Digital Foundry goes hands-on with the Nvidia Shield Tegra 4 ports.

Just how far are we away from the day when we will be able to play games that reach last-gen console graphical quality on our mobile devices? From a technological standpoint, the arrival of chips like Tegra K1 and a fully featured Trine 2 port suggest that the time may be near. In the meanwhile, processors like Tegra 4 and PowerVR Rogue inch ever closer to the Xbox 360 and PlayStation 3 standard in terms of raw processing power. This makes the arrival of Nvidia-sanctioned Android ports of Half-Life 2 and Portal - out now on Google Play for $9.99/£5.99 - of remarkable interest.

The classic Half-Life 2 arrived in 2004, with Portal arriving almost three years later, both receiving decent enough - if not exactly exceptional - ports onto the Xbox 360 in 2008, and in the here and now we should be expecting great things from these titles running on Tegra 4, which remains one of the most capable mobile processors on the market. The games have been released with Nvidia Shield marketing in mind - the handheld having been slashed in price to a rather attractive $199 - but we strongly suspect the games will work on any Tegra 4-enabled device, though you may need a USB joypad.

We bought both games as soon as they were released, running them on Shield's console mode. This disables the in-built display, piping through video output via a mini-HDMI port, and ensuring that the full power of the chipset makes it through to the external display (mirroring both screens together causes bandwidth problems, and lowers frame-rates in demanding 3D games - something common to all tablets and smartphones we've tried this on).

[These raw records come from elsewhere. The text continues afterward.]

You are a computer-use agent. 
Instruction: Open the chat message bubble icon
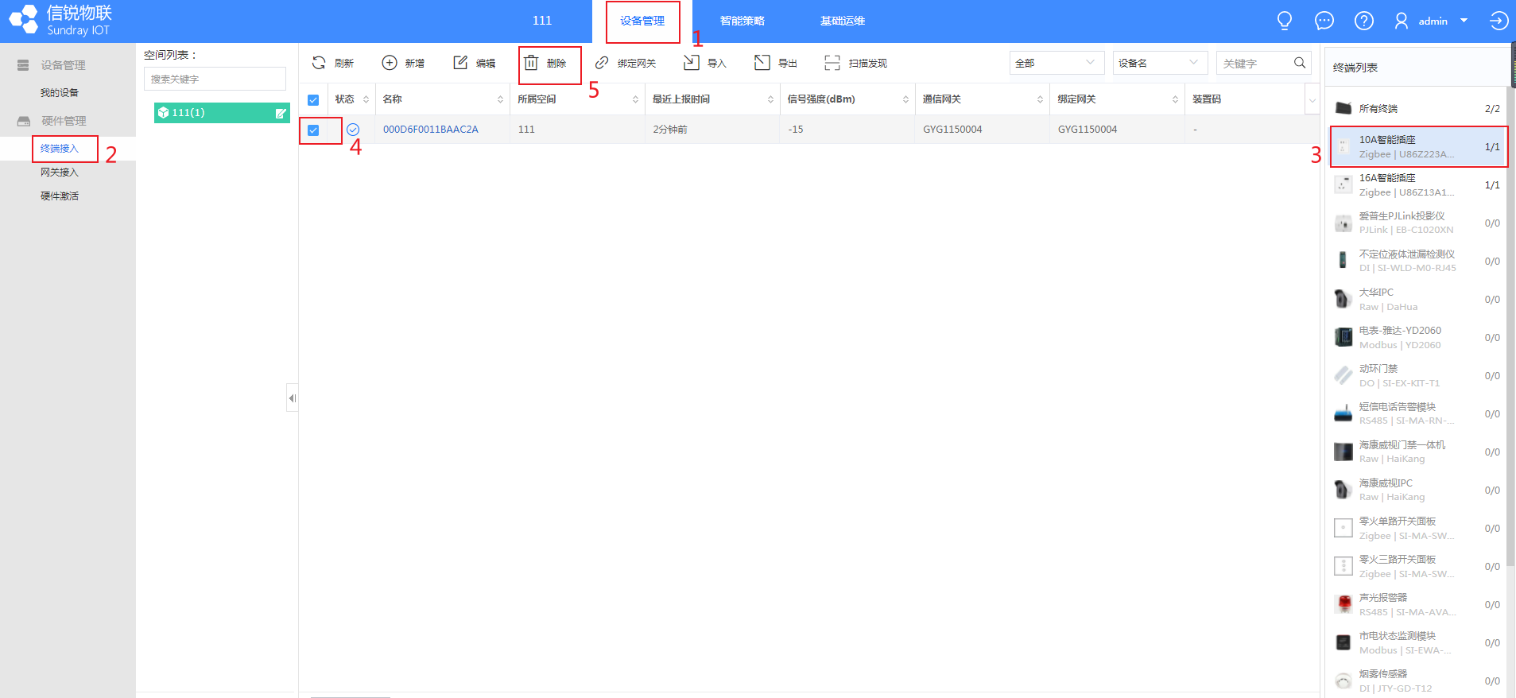[x=1324, y=21]
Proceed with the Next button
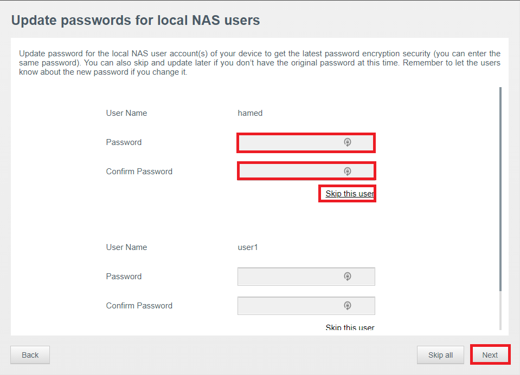This screenshot has width=520, height=375. [490, 355]

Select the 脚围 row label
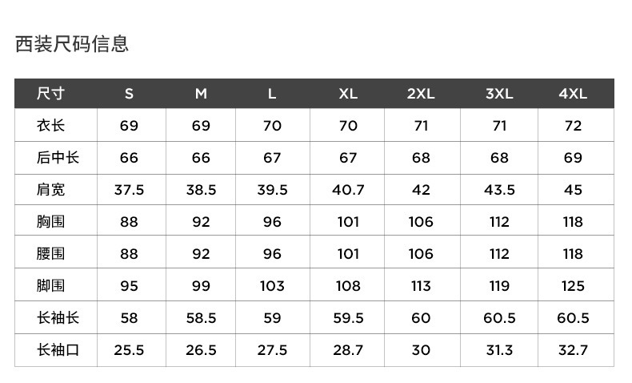[50, 286]
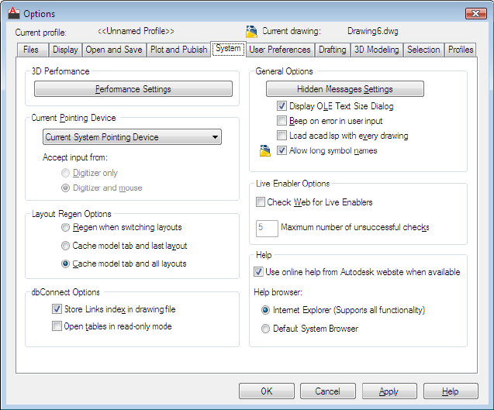This screenshot has width=494, height=410.
Task: Click the Performance Settings button
Action: 133,89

First up, the bad news. Loading up Half-Life 2, we discover a game that is very much a stripped-down version of the PC original, bereft of the Lost Coast enhancements and running with the equivalent of what appear to be low settings. There's no anti-aliasing whatsoever, resolution is pared back to 600p, texture filtering is pretty hideous with no anisotropic support, while the lack of shadows in some areas can be quite disconcerting.

Playing the game on a small, five-inch 720p Shield display reduces the disappointment of the image quality somewhat, as these issues are less visible on a smaller panel with high pixel density, but we did expect better from the hardware. In a sense, we are reminded of how the game may have played on mid-level hardware back in 2004 when it was originally released. One more positive element we should point out is that audio quality - often pared back substantially on mobile games - is refreshingly decent on both Half-Life 2 and Portal.

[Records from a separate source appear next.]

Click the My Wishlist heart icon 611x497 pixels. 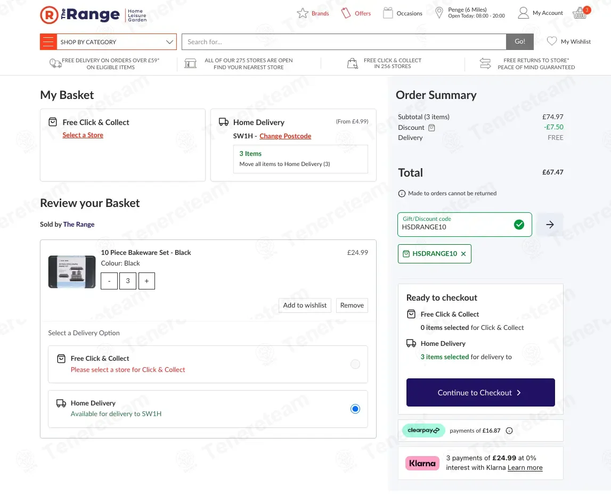[x=552, y=42]
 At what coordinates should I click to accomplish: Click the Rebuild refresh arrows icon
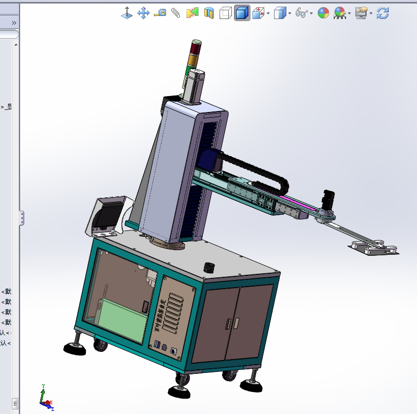pos(383,13)
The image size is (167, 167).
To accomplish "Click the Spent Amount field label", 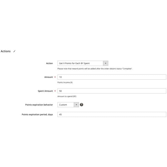I will click(x=45, y=91).
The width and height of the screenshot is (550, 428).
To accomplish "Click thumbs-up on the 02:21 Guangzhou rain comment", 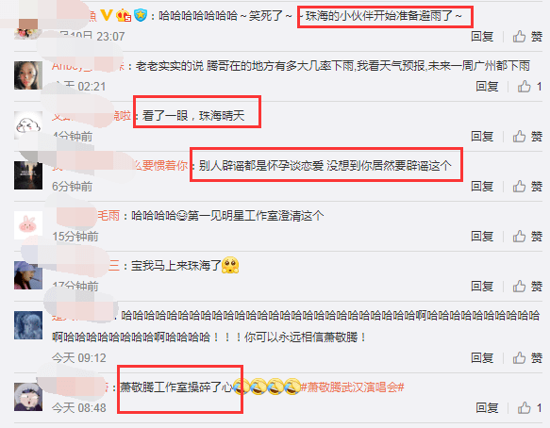I will 529,86.
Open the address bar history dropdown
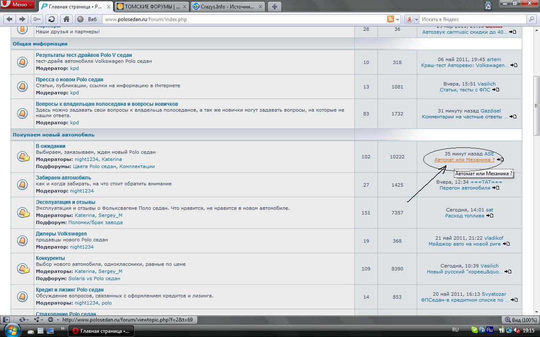 pos(397,19)
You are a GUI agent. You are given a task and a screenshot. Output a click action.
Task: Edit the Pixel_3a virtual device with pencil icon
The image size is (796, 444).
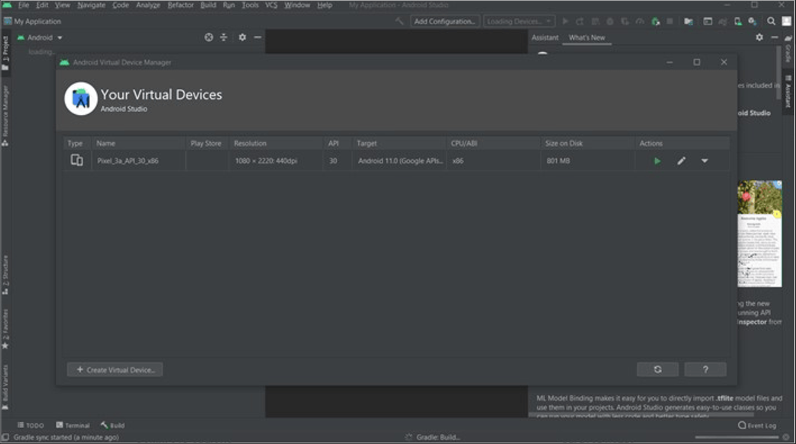tap(681, 161)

"Inconsistent frame-rates and some brutal graphical compromises impact the quality of the mobile Half-Life 2 experience."

Frame-rate analysis of the 600p Half-Life 2 reveals a less than stellar conversion of the Valve classic - YouTube decimating the 60Hz output to 30fps actually makes the game look more consistent than it is in real life.Watch on YouTube

Half-Life 2 frame-rates are also disappointing, as you can see from the analysis video - in common with many Android games, Half-Life 2 runs completely unlocked, with anything from 20fps to 60fps action depending on the complexity of the scene. Most of the time the game runs north of 30fps, which sounds great in theory, but keep an eye on frame-time - here we see a frequent lurching between 16ms, 33ms and 50ms updates, producing a highly inconsistent, juddering effect. The end result is a game that doesn't feel particularly good to control - even though the actual hardware end is well taken care of owing to the excellent Shield pad design. We also note occasional fleeting freezing issues, characterised by split-second repeat audio.

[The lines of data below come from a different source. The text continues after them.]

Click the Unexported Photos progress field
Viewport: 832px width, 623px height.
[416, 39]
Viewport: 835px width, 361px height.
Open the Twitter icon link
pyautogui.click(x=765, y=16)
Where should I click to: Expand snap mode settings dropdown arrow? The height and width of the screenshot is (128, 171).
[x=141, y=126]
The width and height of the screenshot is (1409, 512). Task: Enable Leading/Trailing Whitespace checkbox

On the positive side, Half-Life 2's brilliant game design still holds up. Hailing from an era where iron sights weren't a first-person shooter standard, where regenerative health was confined to leaning against a wall in The Getaway, and where a single-player game wasn't called a "campaign", the fact is that Half-Life 2 still works, playing well by today's standards. It's just that in this case, the quality of the gameplay is seemingly held back by the platform it's running on. But it is still recognisably Half-Life 2, and in many ways proof-positive that true gaming class doesn't age.

This is also borne out by Portal. All of the graphical compromises we saw in Half-Life 2 appear to be much the same, but the somewhat stark level design combined with the simpler layout produces a look that feels a lot more true to the original game, especially when played on the smaller screen. There are still the same jarring dips in game fluidity - especially evident when you open a portal into a more complex area - but the fact that the action is generally a lot more sedate than Half-Life 2 and that frame-rates are generally higher ensures that this port hangs together a lot more effectively.

"Portal relies less on graphical loveliness, while the gameplay is less impacted by the inconsistent frame-rate."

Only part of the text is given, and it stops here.